Exome-wide study of ankylosing spondylitis demonstrates additional shared genetic background with inflammatory bowel disease.
Robinson PC., Leo PJ., Pointon JJ., Harris J., Cremin K., Bradbury LA., Stebbings S., Harrison AA., Australian Osteoporosis Genetics Consortium None., Wellcome Trust Case Control Consortium None., Management Committee None., Data and Analysis Group None., DNA, Genotyping, Data QC and Informatics Group None., Publications Committee None., Duncan EL., Evans DM., Wordsworth PB., Brown MA.
Ankylosing spondylitis (AS) is a common chronic immune-mediated arthropathy affecting primarily the spine and pelvis. The condition is strongly associated with HLA-B*27 as well as other human leukocyte antigen variants and at least 47 individual non-MHC-associated variants.
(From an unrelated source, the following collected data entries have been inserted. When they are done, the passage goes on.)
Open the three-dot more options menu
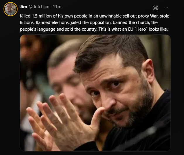 pyautogui.click(x=166, y=8)
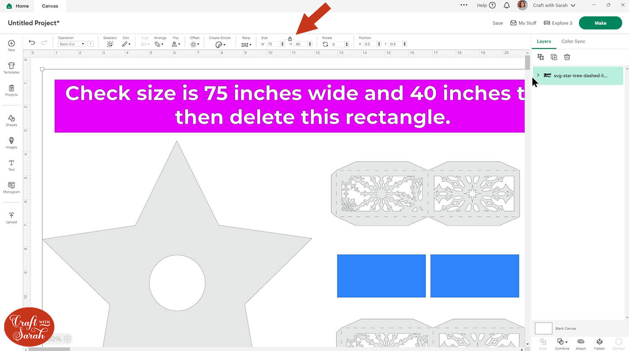Viewport: 629px width, 351px height.
Task: Click the Save link
Action: pyautogui.click(x=497, y=23)
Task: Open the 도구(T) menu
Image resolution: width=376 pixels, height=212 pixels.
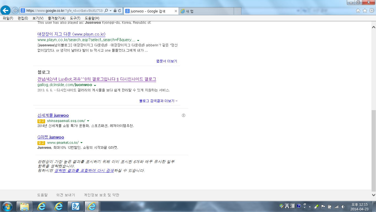Action: pyautogui.click(x=75, y=18)
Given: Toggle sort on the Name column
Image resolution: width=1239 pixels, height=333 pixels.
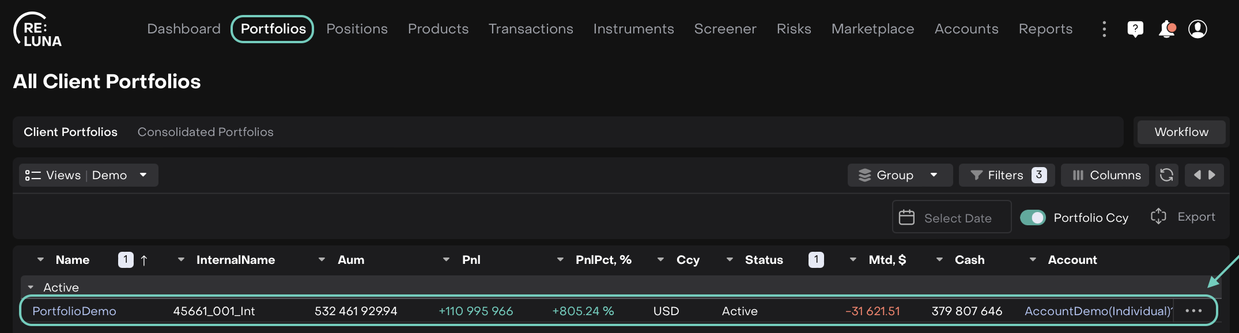Looking at the screenshot, I should click(x=73, y=260).
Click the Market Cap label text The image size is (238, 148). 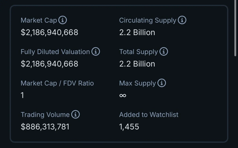pyautogui.click(x=39, y=21)
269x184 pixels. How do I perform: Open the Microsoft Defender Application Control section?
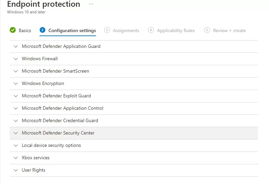point(134,108)
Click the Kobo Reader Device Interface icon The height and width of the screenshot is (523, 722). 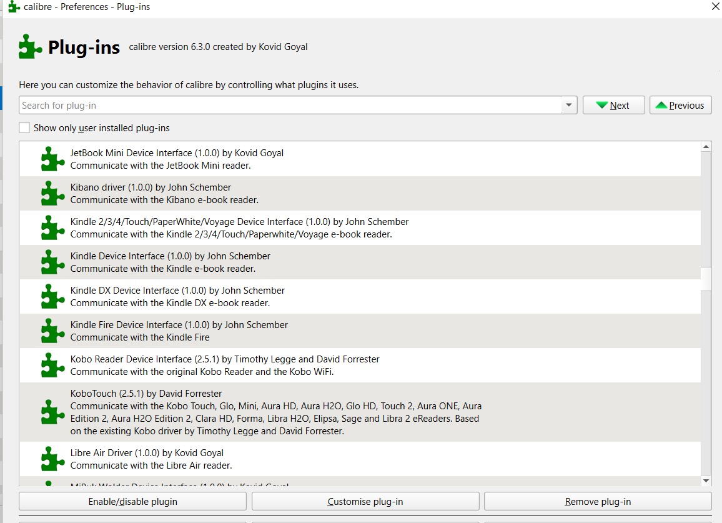pos(52,365)
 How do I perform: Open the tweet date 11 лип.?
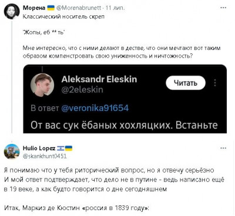pyautogui.click(x=115, y=8)
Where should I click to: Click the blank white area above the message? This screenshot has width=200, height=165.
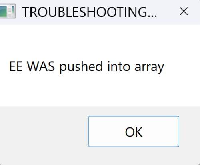(x=100, y=41)
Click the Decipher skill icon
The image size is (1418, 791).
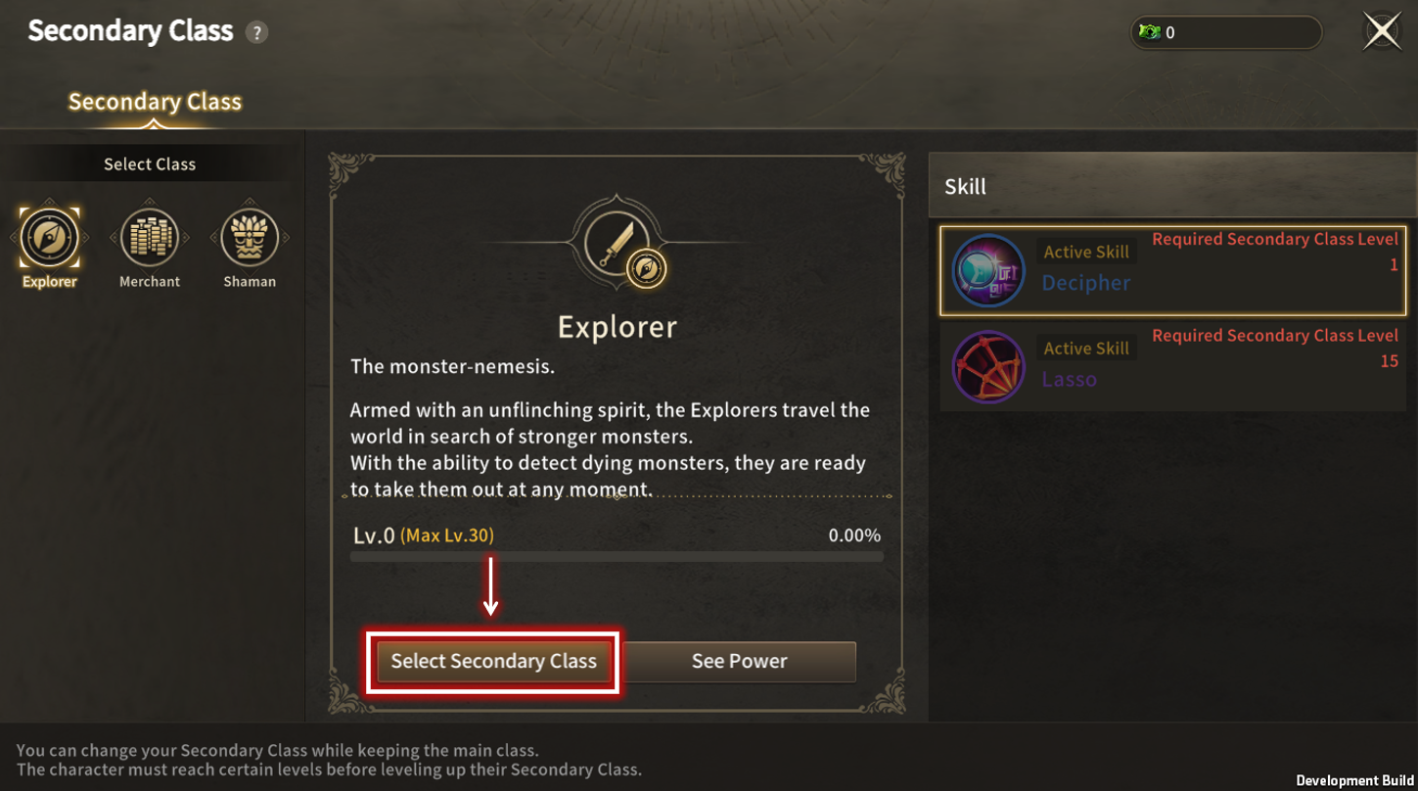click(x=988, y=271)
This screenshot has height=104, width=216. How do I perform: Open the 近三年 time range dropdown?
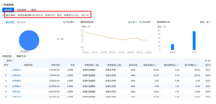click(133, 22)
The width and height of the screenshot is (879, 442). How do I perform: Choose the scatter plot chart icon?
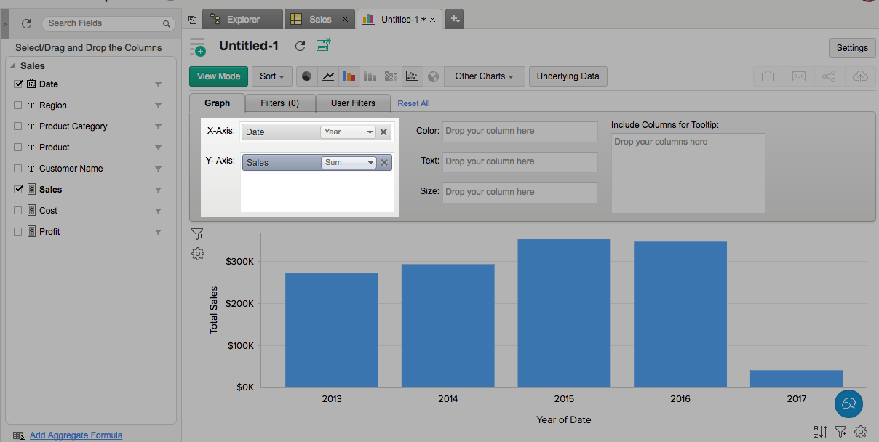[x=413, y=76]
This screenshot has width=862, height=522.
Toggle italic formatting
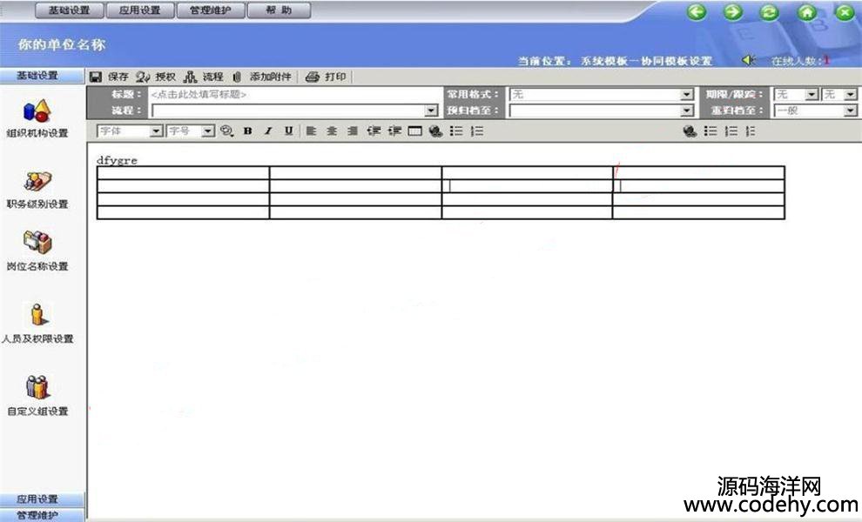(267, 131)
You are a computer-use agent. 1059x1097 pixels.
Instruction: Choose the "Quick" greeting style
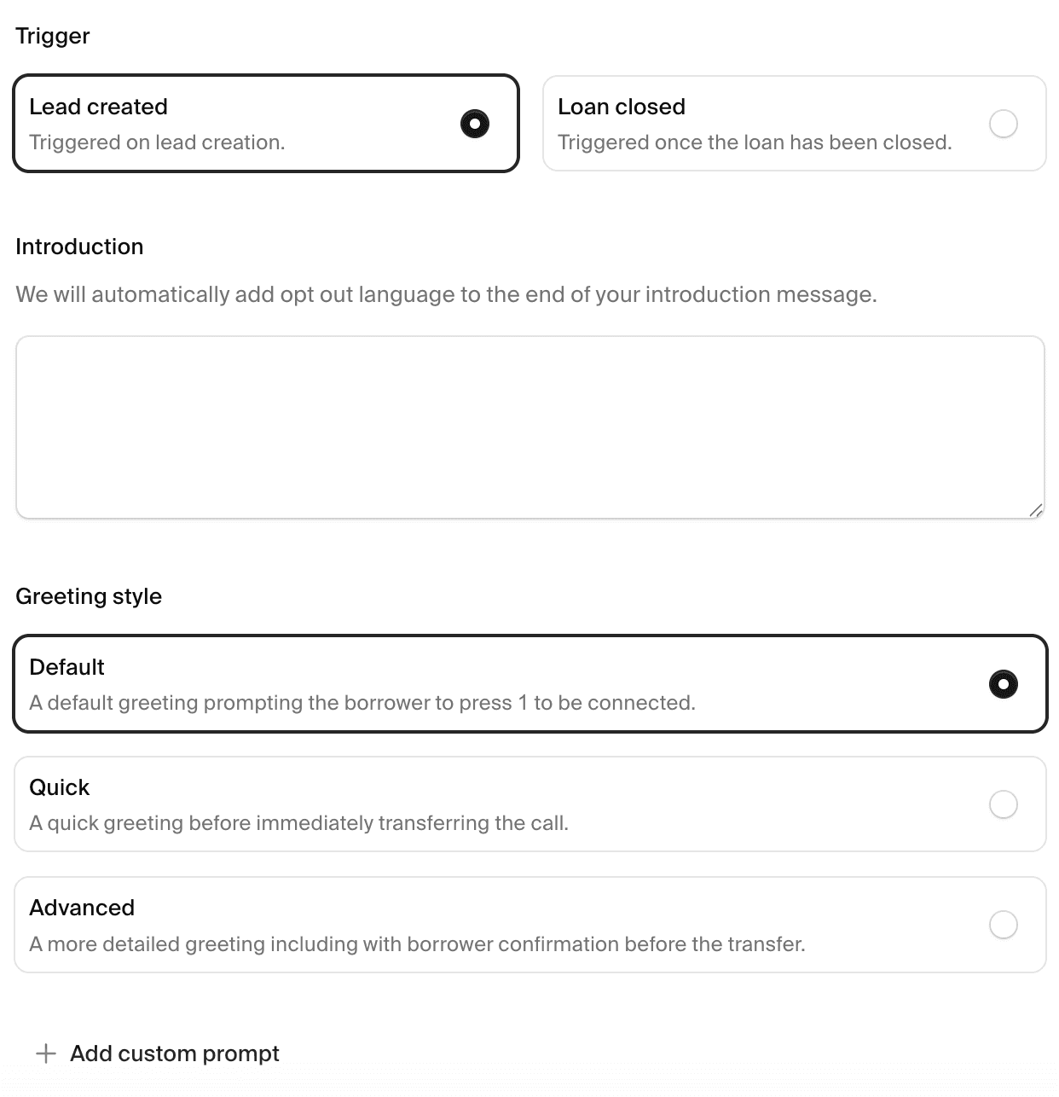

However, substantial additional heritability remains as yet unexplained. To identify further genetic variants associated with the disease, we undertook an association study of AS in 5,040 patients and 21,133 healthy controls using the Illumina Exomechip microarray. A novel association achieving genome-wide significance was noted at CDKAL1. Suggestive associations were demonstrated with common variants in FAM118A, C7orf72 and FAM114A1 and with a low-frequency variant in PNPLA1. Two of the variants have been previously associated with inflammatory bowel disease (IBD; CDKAL1 and C7orf72). These findings further increase the evidence for the marked similarity of genetic risk factors for IBD and AS, consistent with the two diseases having similar aetiopathogenesis.